What you will do
Every record needs to come back as written, except for the pictures.

Source information
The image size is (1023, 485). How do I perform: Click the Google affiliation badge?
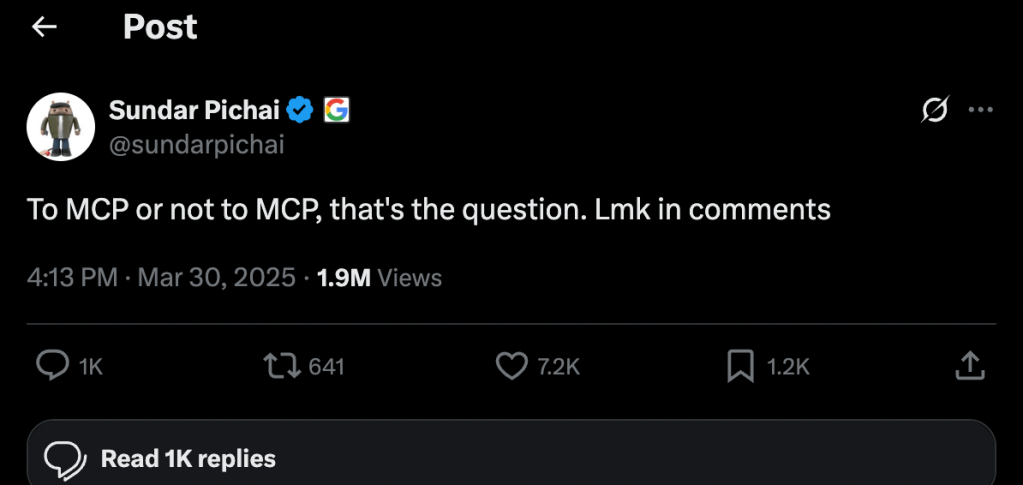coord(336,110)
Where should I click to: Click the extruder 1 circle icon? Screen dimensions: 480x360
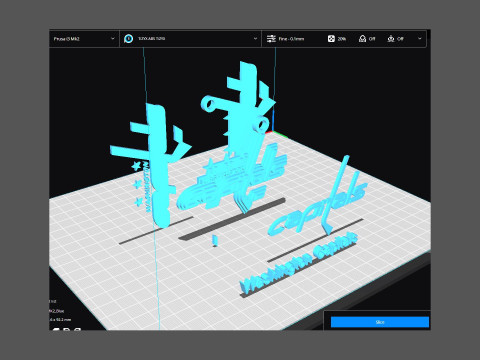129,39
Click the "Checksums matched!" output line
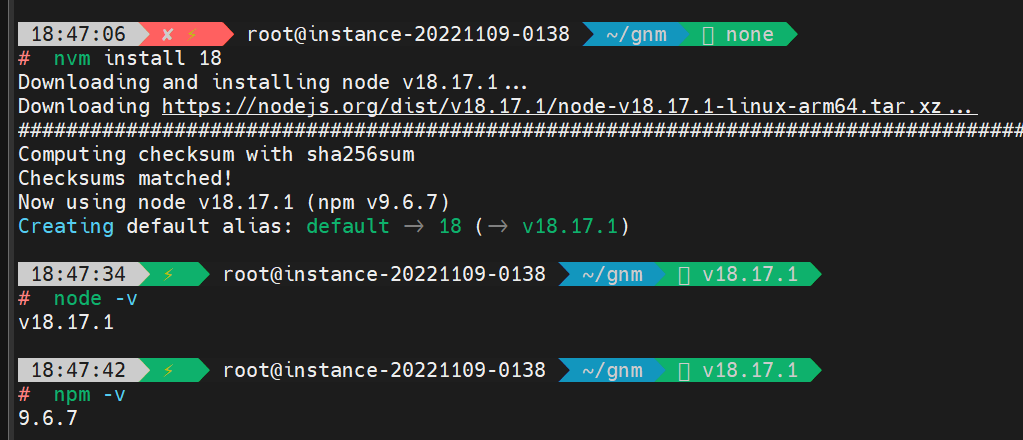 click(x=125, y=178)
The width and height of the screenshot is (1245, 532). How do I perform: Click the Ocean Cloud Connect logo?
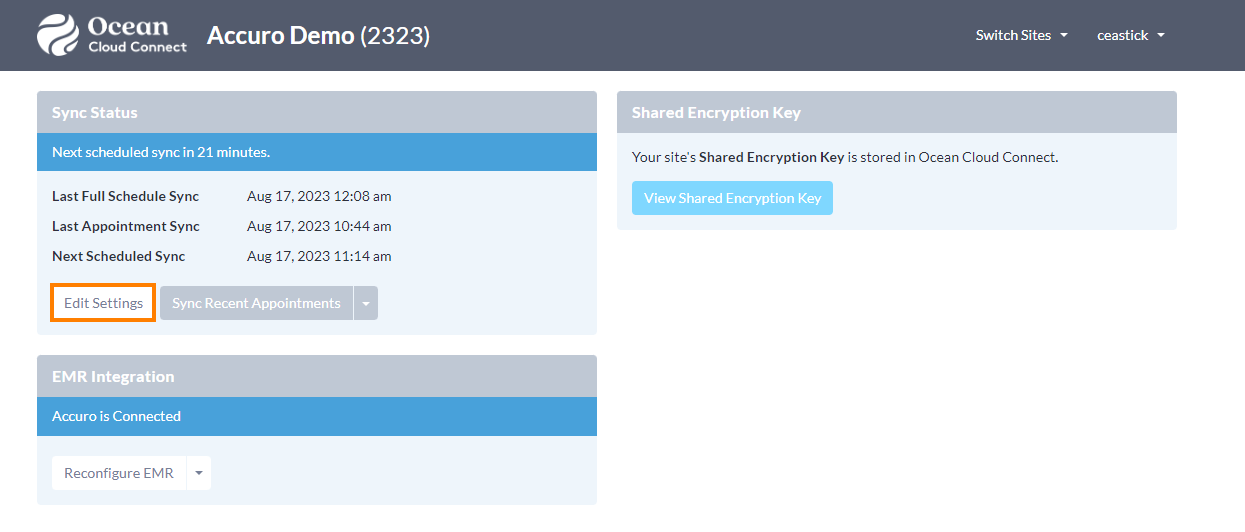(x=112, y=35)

Solution
The image size is (1023, 485). How do I perform: Click the Google affiliation badge?
coord(336,110)
Where should I click to: Click the extruder 1 circle icon? Screen dimensions: 480x360
129,39
Click the "Checksums matched!" output line
 click(x=125, y=178)
The width and height of the screenshot is (1245, 532). How do I perform: Click the Ocean Cloud Connect logo?
(x=112, y=35)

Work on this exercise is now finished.